Of all the revenue generated by retail and wholesale colocation around the world in the third quarter of 2017, 59 percent came from only 20 metropolitan areas, according to a report by Synergy Research Group.
The top five, in this order, were Washington DC, New York, Tokyo, London and Shanghai, accounting for 26 percent of total revenue, followed by Chicago, Dallas, Frankfurt, San Francisco and Singapore, which together accounted for 15 percent of revenue.
Finally, Amsterdam, Atlanta, Beijing, Hong Kong, Los Angeles, Paris, Phoenix, Seattle, Sydney and Toronto generated 18 percent of revenue, and the rest of the world accounted for the remaining 41 percent.
The trickle up effect
Reinforcing this trend, revenue growth in the top five metropolitan areas year-on-year was reportedly two percent higher than in the rest of the world, indicating an ongoing concentration of the market.
The Washington D.C. and Northern Virginia metropolitan area stood apart from the rest, emerging as “by far the largest wholesale market in the world,” according to John Dinsdale, Synergy’s chief analyst and research director.
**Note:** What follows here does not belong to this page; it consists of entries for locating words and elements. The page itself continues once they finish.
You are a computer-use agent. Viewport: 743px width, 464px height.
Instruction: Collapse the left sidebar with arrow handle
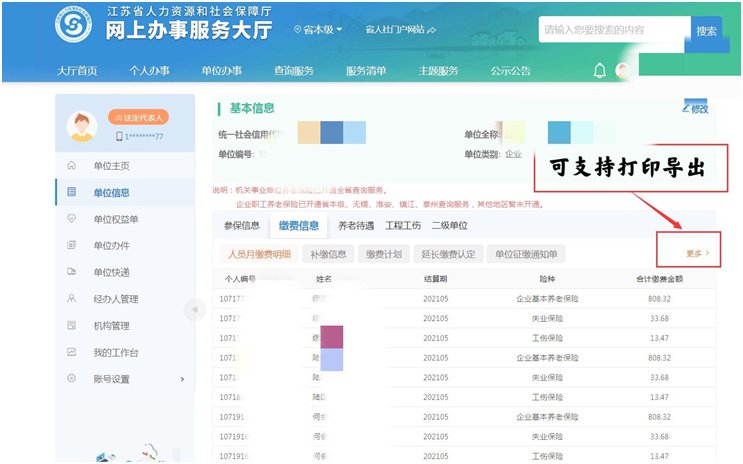pyautogui.click(x=195, y=310)
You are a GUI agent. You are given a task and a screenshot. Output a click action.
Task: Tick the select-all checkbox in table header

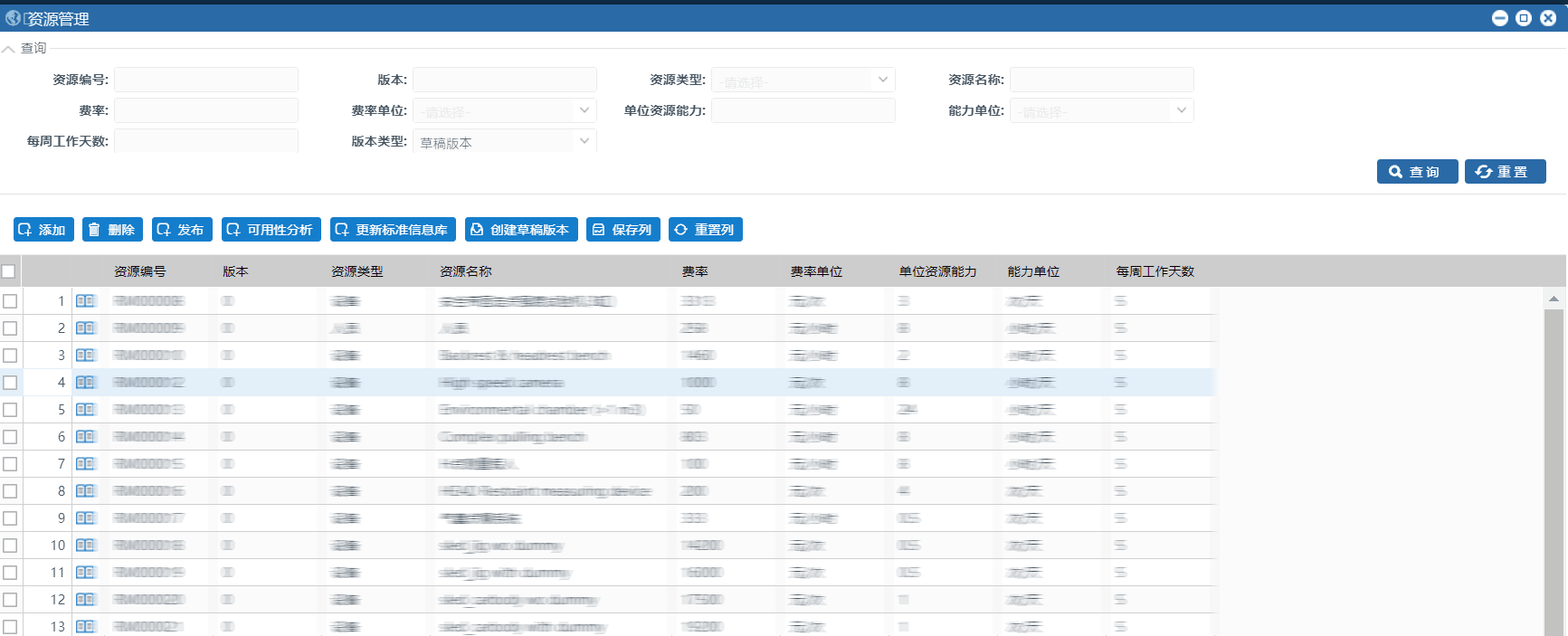(x=9, y=271)
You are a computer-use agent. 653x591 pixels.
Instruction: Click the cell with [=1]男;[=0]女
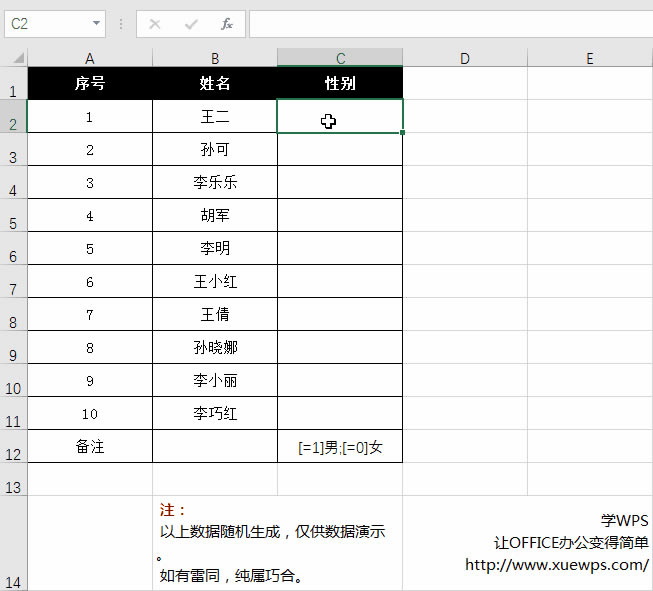pyautogui.click(x=340, y=447)
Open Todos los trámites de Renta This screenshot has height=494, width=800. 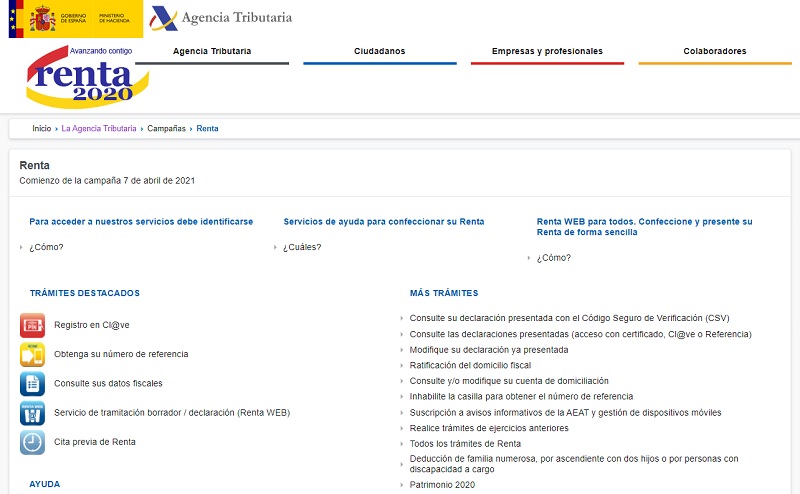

This market reported 20 percent growth in the last four quarters.
North Virginia became the largest metropolitan colocation market in the world in the final quarter of 2016, fueled by the rapidly growing hub of Ashburn.
Dinsdale added: “The broader picture is that data center outsourcing and cloud services continue to drive the colocation market, and the geographic distribution of the world’s corporations is focusing the colocation market on a small number of major metro areas.”